Here's an idea. Anyone that wants to see The Passion has to place their hand on a stack of Bibles and recite the Apostle's Creed from memory. Then they'll let you in. If not, then sorry, it's not for you.

Like the majority of people writing about The Passion, I've not seen the film. (I did get an invitation today for a special media preview--sans Mel--on Monday) But I've seen the special DVD interviews from The Passion Outreach and read enough to know this is film for insiders, not outsiders.

The Passion, as far as I can tell, is not really a movie, at least not a movie as entertainment. It's a cinematic Stations of the Cross.

Newsweek and Diane Sawyer are asking the wrong question. I don't think Mel Gibson, or the people he's show the film to, care who killed Jesus. They care about who he died for--and it was pretty clear on Dateline last night, that Gibson believes Jesus died for him.

Jesus Christ "was beaten for our iniquities," Gibson said. "He was wounded for our transgressions and by his wounds we are healed. That's the point of the film.
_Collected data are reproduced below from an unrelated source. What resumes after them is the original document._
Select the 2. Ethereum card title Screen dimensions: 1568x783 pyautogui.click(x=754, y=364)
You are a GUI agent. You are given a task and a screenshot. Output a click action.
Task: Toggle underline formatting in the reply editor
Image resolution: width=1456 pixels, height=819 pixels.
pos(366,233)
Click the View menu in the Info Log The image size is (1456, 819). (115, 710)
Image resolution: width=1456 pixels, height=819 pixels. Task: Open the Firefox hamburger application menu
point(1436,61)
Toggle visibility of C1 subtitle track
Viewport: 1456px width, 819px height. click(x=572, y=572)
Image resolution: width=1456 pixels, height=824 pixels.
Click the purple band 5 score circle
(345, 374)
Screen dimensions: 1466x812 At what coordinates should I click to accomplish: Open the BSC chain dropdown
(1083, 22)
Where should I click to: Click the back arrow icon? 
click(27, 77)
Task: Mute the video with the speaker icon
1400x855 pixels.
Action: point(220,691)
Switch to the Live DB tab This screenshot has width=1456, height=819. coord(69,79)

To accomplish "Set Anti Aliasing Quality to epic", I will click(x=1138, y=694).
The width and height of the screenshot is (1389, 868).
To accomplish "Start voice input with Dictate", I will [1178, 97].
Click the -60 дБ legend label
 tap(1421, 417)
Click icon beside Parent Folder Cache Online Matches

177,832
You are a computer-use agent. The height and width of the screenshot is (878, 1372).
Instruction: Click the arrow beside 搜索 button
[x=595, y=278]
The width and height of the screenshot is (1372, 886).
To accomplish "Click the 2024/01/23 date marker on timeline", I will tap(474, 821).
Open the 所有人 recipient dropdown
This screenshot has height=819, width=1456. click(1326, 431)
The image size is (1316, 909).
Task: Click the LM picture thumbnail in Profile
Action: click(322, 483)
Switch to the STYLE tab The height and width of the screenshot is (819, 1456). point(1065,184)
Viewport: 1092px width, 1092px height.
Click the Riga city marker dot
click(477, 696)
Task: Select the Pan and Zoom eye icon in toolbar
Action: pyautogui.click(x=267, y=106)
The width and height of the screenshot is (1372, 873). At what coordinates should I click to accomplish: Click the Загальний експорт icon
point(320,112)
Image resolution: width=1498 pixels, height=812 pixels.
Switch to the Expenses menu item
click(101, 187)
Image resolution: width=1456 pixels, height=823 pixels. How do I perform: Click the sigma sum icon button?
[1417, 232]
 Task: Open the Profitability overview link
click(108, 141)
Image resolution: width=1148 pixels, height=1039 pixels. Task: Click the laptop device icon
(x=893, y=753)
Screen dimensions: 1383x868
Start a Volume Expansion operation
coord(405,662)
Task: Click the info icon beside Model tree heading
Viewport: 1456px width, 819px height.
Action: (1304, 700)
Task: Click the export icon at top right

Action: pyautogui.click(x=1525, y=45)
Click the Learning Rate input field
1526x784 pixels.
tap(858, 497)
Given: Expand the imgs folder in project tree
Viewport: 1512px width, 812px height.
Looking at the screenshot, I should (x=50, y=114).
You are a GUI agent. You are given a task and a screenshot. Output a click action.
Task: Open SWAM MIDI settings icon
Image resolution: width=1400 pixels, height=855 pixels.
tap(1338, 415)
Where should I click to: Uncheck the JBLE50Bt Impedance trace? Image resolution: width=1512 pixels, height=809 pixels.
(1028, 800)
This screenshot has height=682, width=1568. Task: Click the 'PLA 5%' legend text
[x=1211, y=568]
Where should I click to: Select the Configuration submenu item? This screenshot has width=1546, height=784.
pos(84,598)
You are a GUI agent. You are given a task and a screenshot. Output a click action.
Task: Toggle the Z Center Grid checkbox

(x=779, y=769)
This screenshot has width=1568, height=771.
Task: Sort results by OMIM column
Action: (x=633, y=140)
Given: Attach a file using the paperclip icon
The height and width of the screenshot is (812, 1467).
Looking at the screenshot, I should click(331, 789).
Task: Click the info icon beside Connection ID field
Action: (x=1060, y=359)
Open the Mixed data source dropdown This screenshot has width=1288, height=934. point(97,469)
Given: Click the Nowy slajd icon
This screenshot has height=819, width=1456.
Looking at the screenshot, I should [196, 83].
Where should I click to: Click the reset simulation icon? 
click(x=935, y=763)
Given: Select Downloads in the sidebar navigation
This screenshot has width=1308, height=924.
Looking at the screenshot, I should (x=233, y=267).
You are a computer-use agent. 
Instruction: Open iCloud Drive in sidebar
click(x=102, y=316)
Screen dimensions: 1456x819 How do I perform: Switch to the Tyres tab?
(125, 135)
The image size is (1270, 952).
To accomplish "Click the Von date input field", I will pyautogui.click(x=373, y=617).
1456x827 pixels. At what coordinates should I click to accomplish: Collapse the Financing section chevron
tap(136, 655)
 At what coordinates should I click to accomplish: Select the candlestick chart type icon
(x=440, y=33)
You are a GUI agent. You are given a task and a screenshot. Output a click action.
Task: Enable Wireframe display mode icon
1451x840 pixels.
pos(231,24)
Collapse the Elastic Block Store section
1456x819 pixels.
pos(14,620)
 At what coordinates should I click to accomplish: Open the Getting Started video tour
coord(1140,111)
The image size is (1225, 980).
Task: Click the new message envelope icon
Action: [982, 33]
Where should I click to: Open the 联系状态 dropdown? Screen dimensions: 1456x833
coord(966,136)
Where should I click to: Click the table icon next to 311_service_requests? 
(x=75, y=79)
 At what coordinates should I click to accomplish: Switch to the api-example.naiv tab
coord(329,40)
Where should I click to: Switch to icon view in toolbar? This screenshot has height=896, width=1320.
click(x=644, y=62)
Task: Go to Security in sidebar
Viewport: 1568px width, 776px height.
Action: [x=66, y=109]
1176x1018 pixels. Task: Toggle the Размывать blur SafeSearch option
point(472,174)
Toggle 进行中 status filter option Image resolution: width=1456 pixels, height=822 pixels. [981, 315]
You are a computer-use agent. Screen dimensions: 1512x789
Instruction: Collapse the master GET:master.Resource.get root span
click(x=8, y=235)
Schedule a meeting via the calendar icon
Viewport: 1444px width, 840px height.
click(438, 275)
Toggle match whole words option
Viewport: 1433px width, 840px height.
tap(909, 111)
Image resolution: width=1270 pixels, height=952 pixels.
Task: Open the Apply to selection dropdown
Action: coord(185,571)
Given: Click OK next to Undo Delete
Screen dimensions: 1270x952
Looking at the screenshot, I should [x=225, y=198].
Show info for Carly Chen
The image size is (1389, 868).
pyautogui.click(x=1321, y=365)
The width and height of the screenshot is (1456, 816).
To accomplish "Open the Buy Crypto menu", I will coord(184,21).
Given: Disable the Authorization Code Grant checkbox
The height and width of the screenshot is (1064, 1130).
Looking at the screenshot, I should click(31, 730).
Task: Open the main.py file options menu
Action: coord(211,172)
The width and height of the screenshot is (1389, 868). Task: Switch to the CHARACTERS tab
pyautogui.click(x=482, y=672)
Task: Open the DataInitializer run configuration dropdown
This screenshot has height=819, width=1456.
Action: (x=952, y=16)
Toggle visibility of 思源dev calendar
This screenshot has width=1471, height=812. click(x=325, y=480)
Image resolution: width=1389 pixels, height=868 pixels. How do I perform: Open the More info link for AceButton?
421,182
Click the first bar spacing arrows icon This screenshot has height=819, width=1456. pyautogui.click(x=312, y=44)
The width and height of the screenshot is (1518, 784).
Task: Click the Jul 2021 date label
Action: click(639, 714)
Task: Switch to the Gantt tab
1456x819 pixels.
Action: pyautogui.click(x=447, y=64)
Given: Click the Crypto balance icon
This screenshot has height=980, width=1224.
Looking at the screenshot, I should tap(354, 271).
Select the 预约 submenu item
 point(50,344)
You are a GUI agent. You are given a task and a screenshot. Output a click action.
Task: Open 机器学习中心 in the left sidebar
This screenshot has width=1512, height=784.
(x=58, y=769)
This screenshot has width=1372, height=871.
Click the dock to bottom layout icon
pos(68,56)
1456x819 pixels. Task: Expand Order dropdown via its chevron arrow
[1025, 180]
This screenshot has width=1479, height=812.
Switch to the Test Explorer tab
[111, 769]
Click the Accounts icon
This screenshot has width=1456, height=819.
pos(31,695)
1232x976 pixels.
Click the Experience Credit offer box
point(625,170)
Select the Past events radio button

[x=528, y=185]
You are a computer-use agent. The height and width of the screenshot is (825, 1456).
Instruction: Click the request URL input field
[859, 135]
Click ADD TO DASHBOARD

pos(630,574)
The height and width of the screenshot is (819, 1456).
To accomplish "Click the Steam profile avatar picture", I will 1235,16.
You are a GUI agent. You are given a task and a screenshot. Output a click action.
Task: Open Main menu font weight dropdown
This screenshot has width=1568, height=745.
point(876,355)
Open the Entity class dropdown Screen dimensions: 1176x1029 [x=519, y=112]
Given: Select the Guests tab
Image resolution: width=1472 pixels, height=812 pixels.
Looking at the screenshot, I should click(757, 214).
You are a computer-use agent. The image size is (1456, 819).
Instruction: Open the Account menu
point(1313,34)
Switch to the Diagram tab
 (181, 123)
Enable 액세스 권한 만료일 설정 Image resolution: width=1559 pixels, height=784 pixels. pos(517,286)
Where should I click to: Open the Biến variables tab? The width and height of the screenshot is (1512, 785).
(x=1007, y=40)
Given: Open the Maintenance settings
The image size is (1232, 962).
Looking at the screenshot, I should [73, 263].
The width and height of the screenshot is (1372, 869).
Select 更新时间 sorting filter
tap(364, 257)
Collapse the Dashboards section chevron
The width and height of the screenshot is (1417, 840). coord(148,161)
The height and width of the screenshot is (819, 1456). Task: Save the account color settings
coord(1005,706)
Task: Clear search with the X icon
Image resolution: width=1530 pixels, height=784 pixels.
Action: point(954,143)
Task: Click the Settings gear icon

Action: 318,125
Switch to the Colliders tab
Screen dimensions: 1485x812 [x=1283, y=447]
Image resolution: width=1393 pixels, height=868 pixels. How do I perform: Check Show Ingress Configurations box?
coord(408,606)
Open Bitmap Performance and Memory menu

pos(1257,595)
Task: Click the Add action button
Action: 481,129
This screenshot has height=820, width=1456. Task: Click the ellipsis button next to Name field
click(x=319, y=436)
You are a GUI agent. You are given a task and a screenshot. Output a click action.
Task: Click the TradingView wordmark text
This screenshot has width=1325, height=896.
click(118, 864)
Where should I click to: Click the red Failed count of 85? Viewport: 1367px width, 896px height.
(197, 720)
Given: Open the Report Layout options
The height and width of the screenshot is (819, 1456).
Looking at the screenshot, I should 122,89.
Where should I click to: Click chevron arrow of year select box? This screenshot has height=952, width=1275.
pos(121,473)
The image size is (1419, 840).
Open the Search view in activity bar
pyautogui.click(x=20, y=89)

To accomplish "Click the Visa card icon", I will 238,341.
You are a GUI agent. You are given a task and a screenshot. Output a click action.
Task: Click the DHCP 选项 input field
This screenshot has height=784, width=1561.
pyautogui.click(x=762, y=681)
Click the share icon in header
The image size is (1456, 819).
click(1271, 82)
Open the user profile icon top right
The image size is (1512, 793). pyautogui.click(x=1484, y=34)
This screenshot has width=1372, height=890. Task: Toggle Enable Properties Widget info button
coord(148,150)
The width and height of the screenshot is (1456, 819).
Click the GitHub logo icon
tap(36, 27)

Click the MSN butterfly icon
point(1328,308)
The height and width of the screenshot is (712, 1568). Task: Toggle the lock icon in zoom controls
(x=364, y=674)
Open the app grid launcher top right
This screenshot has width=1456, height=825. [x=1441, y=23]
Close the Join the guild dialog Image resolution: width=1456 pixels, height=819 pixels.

It's not about pointing the fingers."

"It's about faith, hope, love and forgiveness," he said. "It is reality for me. … I believe that. I have to … for my own sake … so I can hope, so I can live."

That's why he's been showing this film at Willow Creek and to pastors and Jesuits--and not to religion writers.

He's shown it to audiences that share his beliefs because they'll get his film. When they see Jesus being beaten, they'll think of Isaiah 53 (as Gibson did on Dateline)--"he was wounded for our transgressions, he was bruised for our iniquities; upon him was the chastisement that made us whole, and with his stripes we are healed." When the see Jesus crucified, they'll think of 1 Timothy 2--"he gave his life as a ransom for many." When they see Jesus suffer and die, they'll think, "he did it for me" and as the film ends, they'll sit in "stunned silence."

And, as one of my co-workers did, they'll come back and tell everyone they know what a life-changing experience the film was and urge them to go and see it.

Now the Apostle's Creed Test isn't foolproof. Martin Marty would pass, and The Passion's not for him.

Frederica Mathewes-Green
would as well, and she's thinks Mel got it wrong.

But at least they get what the Passion is all about.

I suppose it's like this. If you're watching television and you see a story about a fatal car crash, you think to yourself, that's awful, and then you move to the score of the Bulls game (or Cubs or Red Sox or Patriots). If you are sitting watching the news, and learn that it's your neighbor, or your child, or your grandchild that's been killed, it's a cataclysm. It's the end of the world and you are shaken to the core.

So if Jesus is like that for you--if he is Savior and Friend, Lord and Master for you--then you are ready to see the Passion. If not, do you really want to see someone "beat to death for 2 hours," as a friend who saw the film put it. Probably not.